È una cifra molto alta, difficile da raggiungere. Nei referendum del 2000, 2003, 2005 e 2009 votarono dagli 11 ai 13 milioni di italiani. Il quorum arrivò nel 2011 (27,6 milioni di voti), ma si votava anche di lunedì.

Sono stati dieci consigli regionali, diventati nove dopo il ritiro dell’Abruzzo, ad aver depositato le firme necessarie per indire il voto popolare. Un referendum richiesto da governatori in buona parte iscritti al Partito Democratico, che di fatto si oppongono alla politica energetica del loro segretario e premier, Matteo Renzi.

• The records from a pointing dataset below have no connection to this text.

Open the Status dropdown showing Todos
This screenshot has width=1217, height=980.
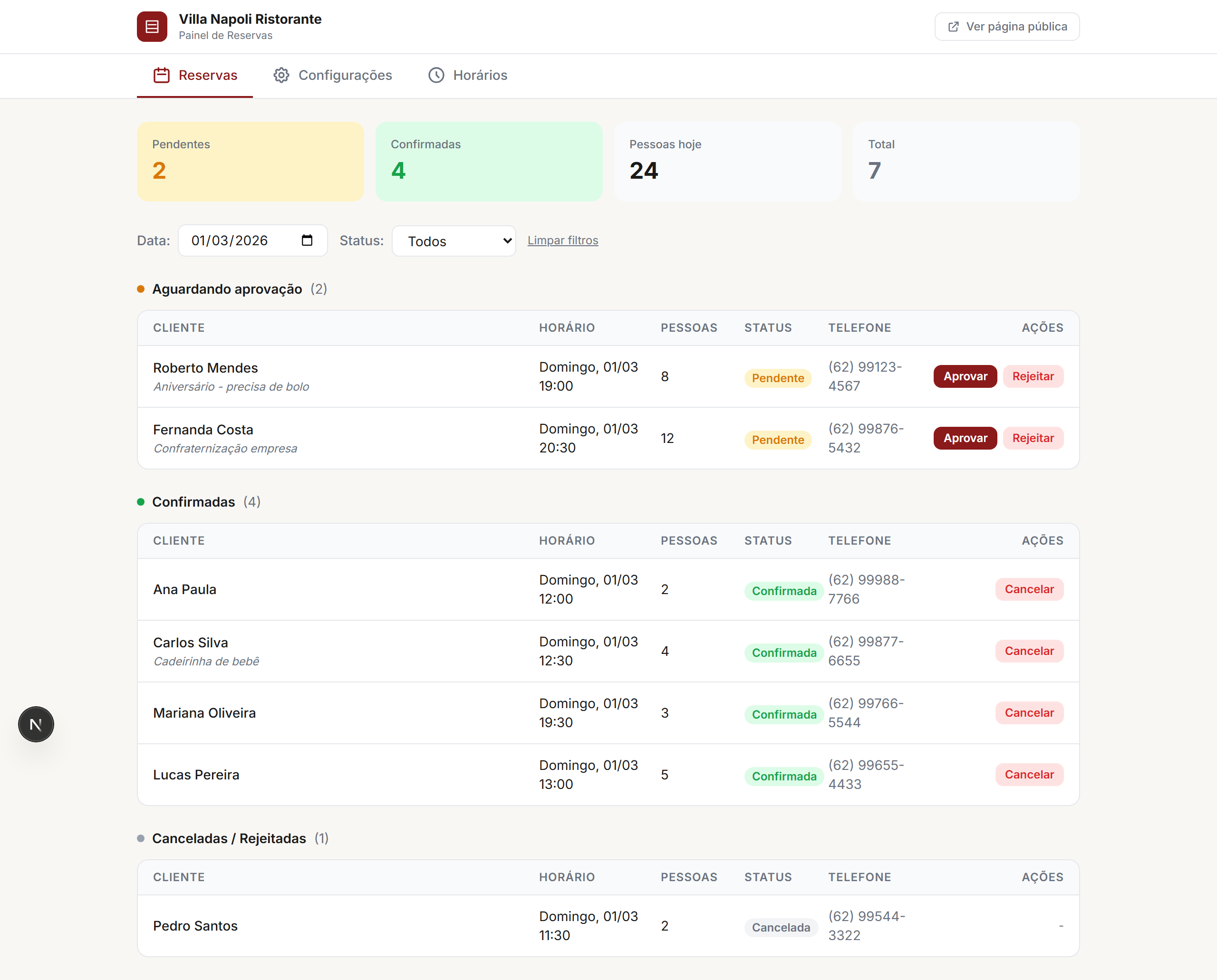coord(454,241)
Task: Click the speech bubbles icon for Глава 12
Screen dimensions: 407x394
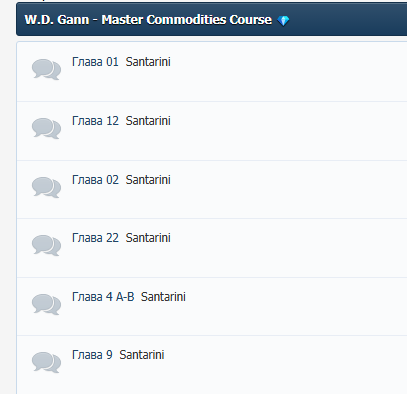Action: [x=46, y=128]
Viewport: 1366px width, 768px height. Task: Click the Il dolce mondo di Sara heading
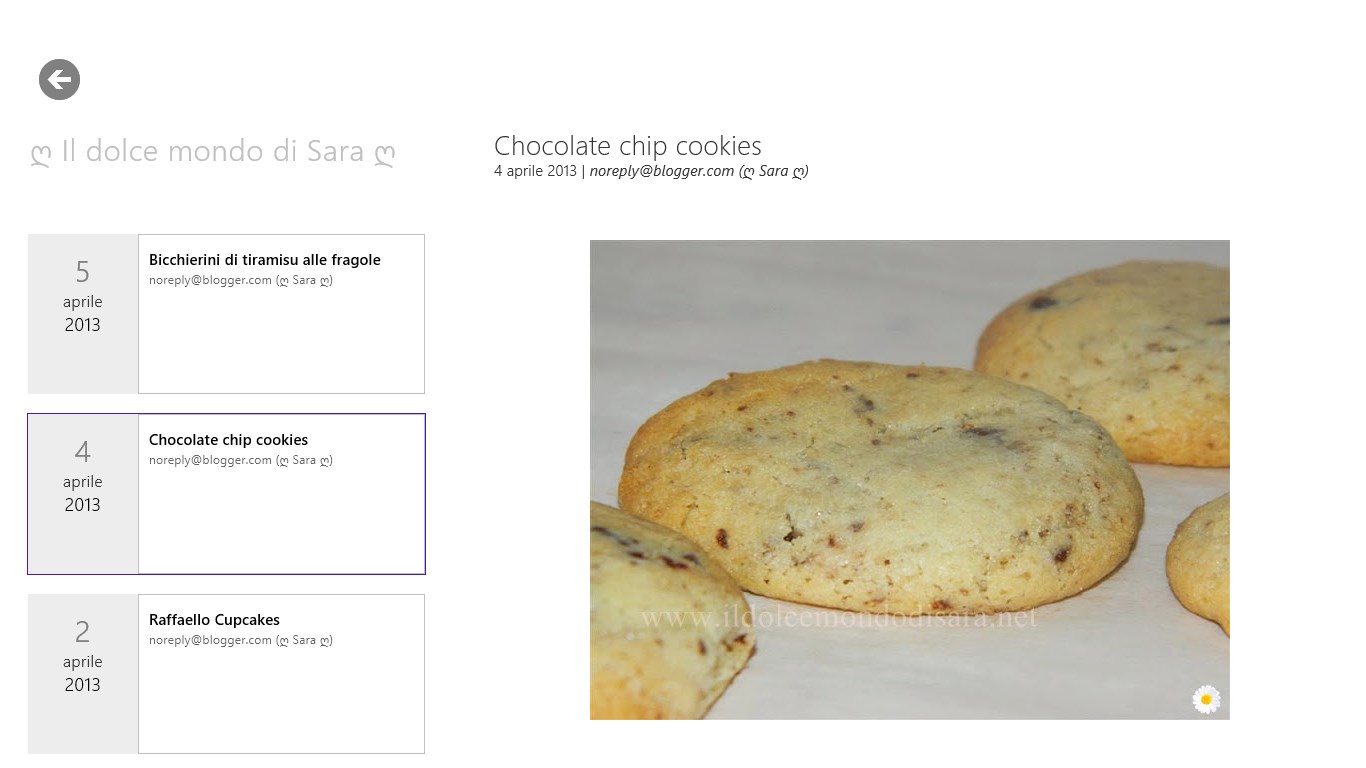coord(213,152)
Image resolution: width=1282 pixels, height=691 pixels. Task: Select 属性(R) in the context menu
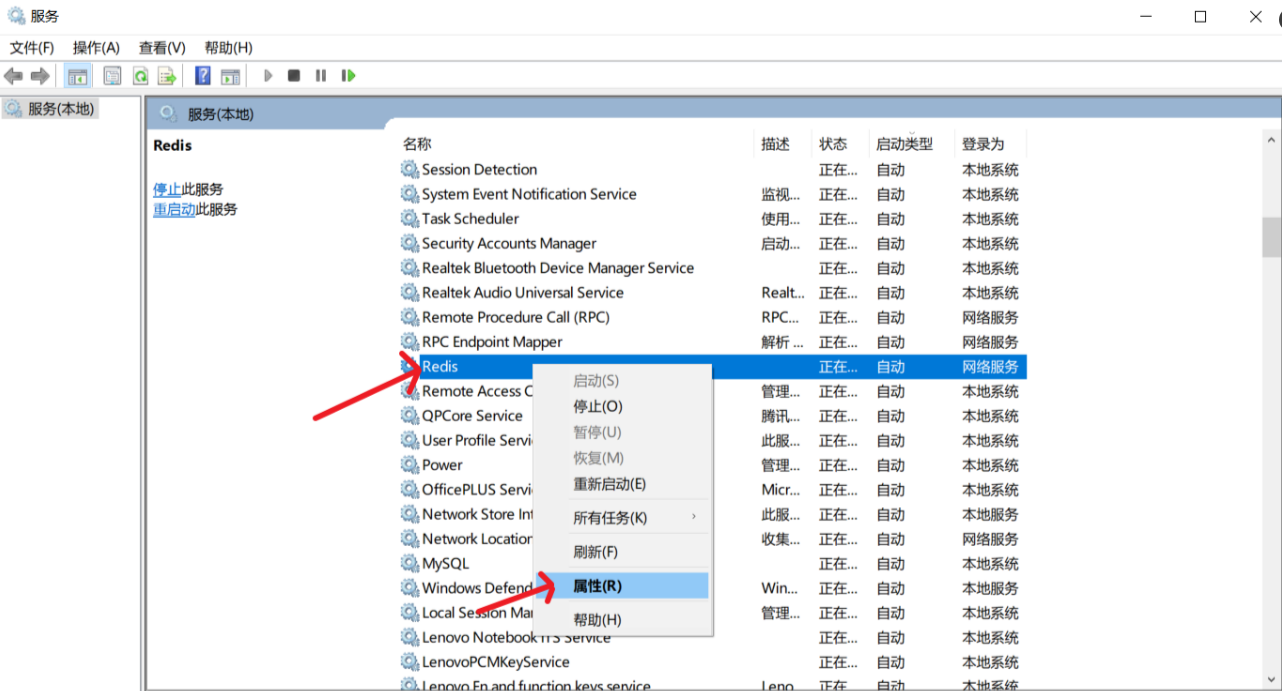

Il quesito. Gli elettori dovranno votare su una questione piuttosto tecnica. Dovranno decidere se i permessi per estrarre idrocarburi in mare, entro 12 miglia dalla costa, cioè più o meno a 20 chilometri da terra, debbano durare fino all’esaurimento del giacimento, come avviene attualmente, oppure fino al termine della concessione. In pratica, se il referendum dovesse passare – raggiungere il quorum con la vittoria del sì – le piattaforme piazzate attualmente in mare a meno di 12 miglia dalla costa verranno smantellate una volta scaduta la concessione, senza poter sfruttare completamente il gas o il petrolio nascosti sotto i fondali. Non cambierà invece nulla per le perforazioni su terra e in mare oltre le 12 miglia, che proseguiranno, né ci saranno variazioni per le nuove perforazioni entro le 12 miglia, già proibite dalla legge.